7 quick steps for effective plots with Matplotlib

Marc Eksteen
8 min readFeb 3, 2023

--

From start to finish :)

Need to rapidly upgrade your plot? I’ve written this guide in 7 simple steps.

It’ll be especially helpful if you are using Python and Matplotlib.

We’ve all seen hideous plots before. Some are legitimately terrible. Off-beat colours, dodgy axes, way too much information.

If you’re reading this guide, I suspect your plot doesn’t fall into that category. It’s probably a step up from there — it’s probably pretty acceptable, maybe just a bit clunky and lacking polish. You might be giving a presentation or a report, and hoping to make a good impression.

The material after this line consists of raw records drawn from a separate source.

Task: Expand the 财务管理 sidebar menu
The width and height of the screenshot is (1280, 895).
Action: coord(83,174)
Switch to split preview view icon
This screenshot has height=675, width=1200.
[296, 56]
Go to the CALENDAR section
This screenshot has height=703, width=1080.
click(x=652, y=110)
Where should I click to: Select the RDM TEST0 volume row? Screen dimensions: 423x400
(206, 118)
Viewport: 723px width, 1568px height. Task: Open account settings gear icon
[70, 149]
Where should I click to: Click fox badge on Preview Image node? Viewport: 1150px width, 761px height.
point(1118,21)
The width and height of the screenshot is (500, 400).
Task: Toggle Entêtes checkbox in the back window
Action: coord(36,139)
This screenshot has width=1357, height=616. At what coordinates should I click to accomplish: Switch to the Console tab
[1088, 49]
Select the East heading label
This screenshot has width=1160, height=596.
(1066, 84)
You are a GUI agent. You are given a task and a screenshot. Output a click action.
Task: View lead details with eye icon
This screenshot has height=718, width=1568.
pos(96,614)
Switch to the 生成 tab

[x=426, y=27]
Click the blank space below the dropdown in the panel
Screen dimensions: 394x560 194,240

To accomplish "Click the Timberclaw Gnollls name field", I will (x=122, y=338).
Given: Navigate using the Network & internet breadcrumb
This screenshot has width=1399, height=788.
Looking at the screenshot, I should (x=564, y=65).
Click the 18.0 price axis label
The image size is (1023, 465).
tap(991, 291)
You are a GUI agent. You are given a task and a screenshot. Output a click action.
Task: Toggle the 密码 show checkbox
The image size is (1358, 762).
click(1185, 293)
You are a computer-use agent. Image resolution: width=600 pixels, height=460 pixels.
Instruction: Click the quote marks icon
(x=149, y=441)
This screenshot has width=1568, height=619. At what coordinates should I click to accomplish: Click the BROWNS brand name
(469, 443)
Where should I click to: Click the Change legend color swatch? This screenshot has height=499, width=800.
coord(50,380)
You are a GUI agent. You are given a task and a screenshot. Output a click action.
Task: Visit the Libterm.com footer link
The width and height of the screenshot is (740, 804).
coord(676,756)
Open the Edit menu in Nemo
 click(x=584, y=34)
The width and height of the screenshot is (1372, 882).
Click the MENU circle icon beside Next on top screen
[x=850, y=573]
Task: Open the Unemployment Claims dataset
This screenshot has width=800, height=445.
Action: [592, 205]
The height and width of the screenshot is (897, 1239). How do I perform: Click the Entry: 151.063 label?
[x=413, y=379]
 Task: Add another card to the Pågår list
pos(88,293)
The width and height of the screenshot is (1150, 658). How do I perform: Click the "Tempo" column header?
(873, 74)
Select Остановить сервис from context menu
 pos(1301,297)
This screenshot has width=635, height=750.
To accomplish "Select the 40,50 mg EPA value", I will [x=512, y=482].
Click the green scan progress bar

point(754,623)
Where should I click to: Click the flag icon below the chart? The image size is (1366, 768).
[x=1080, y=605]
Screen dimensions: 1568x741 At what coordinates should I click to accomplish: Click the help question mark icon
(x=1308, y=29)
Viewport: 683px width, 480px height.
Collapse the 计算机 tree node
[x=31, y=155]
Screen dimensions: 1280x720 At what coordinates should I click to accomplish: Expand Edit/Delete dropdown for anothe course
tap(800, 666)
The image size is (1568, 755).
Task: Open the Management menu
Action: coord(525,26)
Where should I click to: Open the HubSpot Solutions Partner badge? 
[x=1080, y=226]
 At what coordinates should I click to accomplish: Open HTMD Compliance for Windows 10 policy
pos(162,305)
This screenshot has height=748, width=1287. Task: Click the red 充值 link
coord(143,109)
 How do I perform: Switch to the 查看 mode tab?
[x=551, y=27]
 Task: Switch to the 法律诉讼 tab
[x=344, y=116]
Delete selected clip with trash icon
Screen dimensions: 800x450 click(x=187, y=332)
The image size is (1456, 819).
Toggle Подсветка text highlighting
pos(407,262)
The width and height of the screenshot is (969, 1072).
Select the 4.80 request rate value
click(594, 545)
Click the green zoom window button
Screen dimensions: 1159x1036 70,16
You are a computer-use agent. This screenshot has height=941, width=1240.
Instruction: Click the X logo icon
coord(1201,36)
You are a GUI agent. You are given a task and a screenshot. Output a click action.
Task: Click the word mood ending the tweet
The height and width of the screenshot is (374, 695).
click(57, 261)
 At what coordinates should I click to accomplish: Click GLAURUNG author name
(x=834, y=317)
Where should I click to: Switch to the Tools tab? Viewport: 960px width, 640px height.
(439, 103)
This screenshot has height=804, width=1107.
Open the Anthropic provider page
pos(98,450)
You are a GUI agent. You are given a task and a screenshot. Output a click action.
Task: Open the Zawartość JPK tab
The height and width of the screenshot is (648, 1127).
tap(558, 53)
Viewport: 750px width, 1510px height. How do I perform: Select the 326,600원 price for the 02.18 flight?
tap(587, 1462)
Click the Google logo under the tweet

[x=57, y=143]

Maybe your plot looks a bit like the one below. We have some randomly generated sales data for three different stores, and a linear trend line for each store. Let’s pretend we’ll be using this plot in a presentation.

import matplotlib.pyplot as plt
import random

random.seed(0)

#generate some data
x_data = range(2000,2021,1)
y_data_s1 = [((x-2000)*5) + 100 + random.uniform(-50,50) for x in x_data]
y_data_s2 = [((x-2000)*9) + 100 + random.uniform(-50,50) for x in x_data]
y_data_s3 = [((x-2000)*3) + 100 + random.uniform(-20,20) for x in x_data]
#trend lines
y_data_r1 = [((x-2000)*5) + 100 for x in x_data]
y_data_r2 = [((x-2000)*9) + 100 for x in x_data]
y_data_r3 = [((x-2000)*3) + 100 for x in x_data]

#set up the figure
fig = plt.figure()
fig.set_figwidth(10)
fig.set_figheight(5)
#do some plotting
plt.scatter(x_data,y_data_s1,c="red")
plt.scatter(x_data,y_data_s2,c="orange")
plt.scatter(x_data,y_data_s3,c="blue")
plt.plot(x_data,y_data_r1,label="Store A",c="red")
plt.plot(x_data,y_data_r2,label="Store B",c="orange")
plt.plot(x_data,y_data_r3,label="Store C",c="blue")
#formatting
plt.legend()
plt.xlabel("Years from 2000 to 2019")
plt.ylabel("Store Sales ($ per year)")
plt.grid()

Let’s take this plot from a C+ to an A standard.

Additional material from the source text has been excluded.